Gemessen daran sind die tariflichen Voraussetzungen der EG 10 TVöD-VKA erfüllt. Bei der vorzunehmenden summarischen Prüfung ist im Hinblick auf die „besondere Schwierigkeit“ der Vortrag der Beklagten selbst in der mündlichen Verhandlung vom 12.12.2018 beachtlich. Danach ist ausschlaggebend für die Bewertung des Arbeitsvorganges der Umstand, dass die klagende Partei auch das Beschwerdeverfahren sowie das gerichtliche Verfahren im Hinblick auf die Vergabeentscheidung bis hin zum Oberlandesgericht entscheidend zu begleiten habe.
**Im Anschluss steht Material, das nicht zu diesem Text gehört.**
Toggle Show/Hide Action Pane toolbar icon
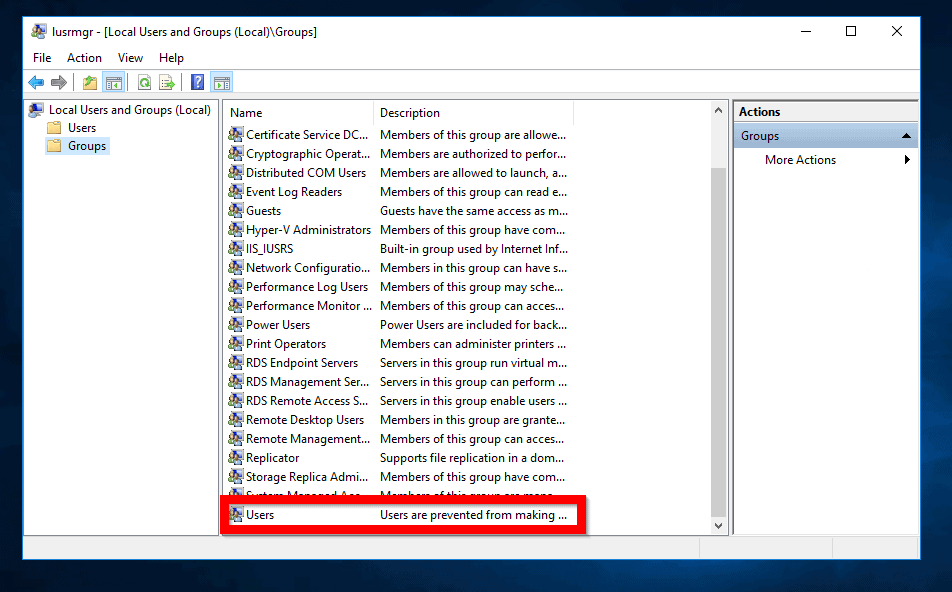The height and width of the screenshot is (592, 952). click(221, 83)
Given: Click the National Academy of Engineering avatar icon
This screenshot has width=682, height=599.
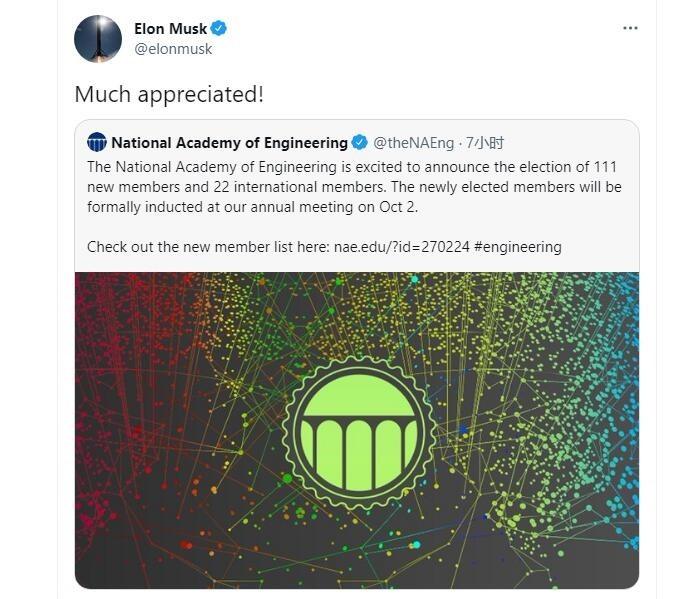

Dieser Umstand hebt sich auch nach Auffassung der Kammer in ganz besonderer Weise nochmals aus dem Verantwortungsbereich eines Beschäftigten in der EG 9 c TVöD-VKA im Hinblick auf das fachliche Können und die notwendigen fachlichen Erfahrungen heraus. Bezüglich der tariflichen Anforderung der besonderen Bedeutung ist zu Gunsten der klagenden Partei zu berücksichtigen, das ihr die Bearbeitung der komplexen und schwierigen EU-Vergabeverfahren übertragen worden ist und zwar einschließlich der entscheidenden Mitwirkung in einem etwaigen gerichtlichen Beschwerdeverfahren. Dies stellt jedenfalls im Hinblick auf die Tragweite der zu bearbeitenden Materie aber auch im Hinblick auf die Auswirkungen der Tätigkeit für die Beklagte insgesamt eine deutlich wahrnehmbar gesteigerte Tätigkeitsanforderung an die klagende Partei gegenüber den Tätigkeiten der voranstehenden Vergütungsgruppen 9 b Fallgruppe 1 sowie 9 c TVöD-VKA dar.

45

d) Da der hier maßgebliche Arbeitsvorgang der klagenden Partei vorliegend mehr als die Hälfte der Arbeitszeit ausmacht, sind die Voraussetzungen der EG 11 TVöD-VKA ebenfalls erfüllt.

46

2. Aus den vorstehenden Erwägungen folgt, dass vorliegend ebenfalls die Voraussetzungen der – alten - EG 11 TVöD-VKA für die Zeit vom 01.01.2016 bis zum 31.12.2016 gegeben sind. Denn die Vorgaben der – neuen – EG 11 TVöD-VKA entsprechen denen der Vergütungsgruppe IV a, Fallgruppe 1 a BAT-O und der damit verbundenen Überführung nach der – alten – EG 11 TVöD-VKA.

47

3. Die Beklagte hat als unterlegene Partei die Kosten des Berufungsverfahrens zu tragen.

48

Gründe für die Zulassung der Revision sind nicht ersichtlich. Insbesondere befindet sich diese Entscheidung nicht im Widerspruch zu dem Urteil des Landesarbeitsgerichts vom 10.11.2016 – 4 Sa 64/16 -. Der dort entschiedene Fall ist mit der hier gegebenen Fallkonstellation nicht vergleichbar. Dieser Umstand folgt bereits aus der Tatsache, dass dort keine tatbestandlichen Feststellungen enthalten sind, welche konkreten Tätigkeiten im Rahmen übertragener EU-Vergabeverfahren ausgeführt worden sind.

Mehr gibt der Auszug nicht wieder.